The fake ETF announcement made in January caused a significant fluctuation in the price of Bitcoin. Following the unauthorized statement, the price of Bitcoin surged by over $1,000 before plummeting by more than $2,000 once the SEC regained control of its social media account and clarified that the announcement was false. Interestingly, the SEC did go on to officially approve spot Bitcoin ETFs shortly after the security breach.
According to the DOJ, Council allegedly executed the hack through an unauthorized SIM swap, a technique that involves convincing a mobile carrier to transfer a person’s phone number to a SIM card controlled by the hacker. Council is accused of using the stolen identity of an individual with access to the SEC’s social media account to carry out the hack.

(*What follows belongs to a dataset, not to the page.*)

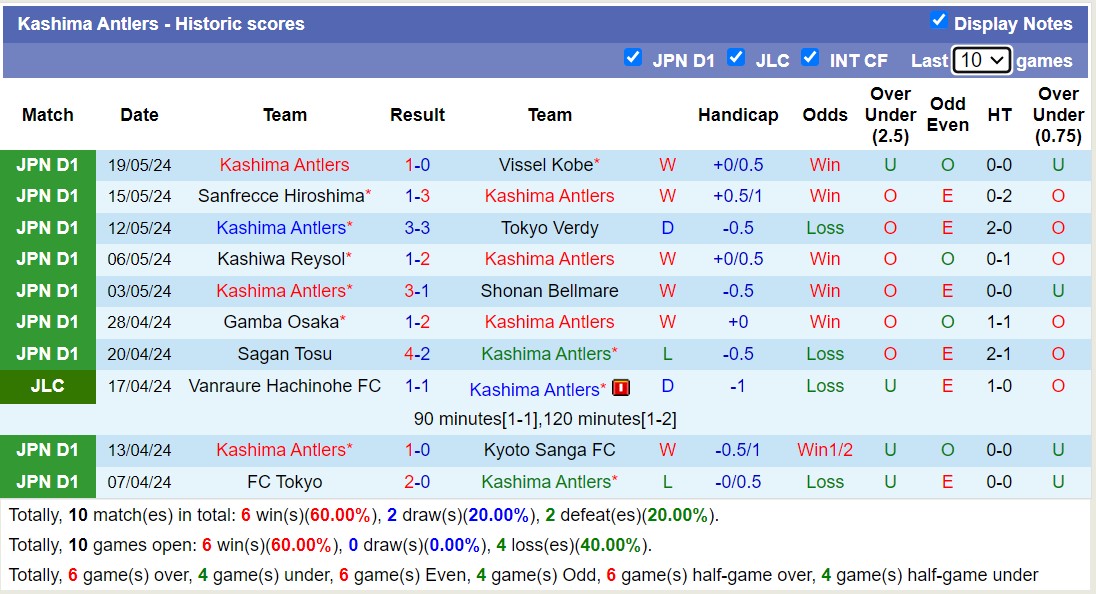Viewport: 1096px width, 594px height.
Task: Click the first JPN D1 league label
Action: pyautogui.click(x=48, y=165)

In the aftermath of the incident, the SEC acknowledged that it had not implemented multi-factor authentication (MFA) for its social media profile. This oversight was highlighted by SEC Chair Gary Gensler, who had previously advocated for investors to secure their financial accounts with MFA.
As the legal proceedings unfold, it remains to be seen whether Council will accept the proposed plea deal and cooperate with federal prosecutors in bringing his co-conspirators to justice. The case sheds light on the vulnerabilities of high-profile organizations like the SEC and underscores the importance of robust security measures in safeguarding sensitive information and preventing cyberattacks.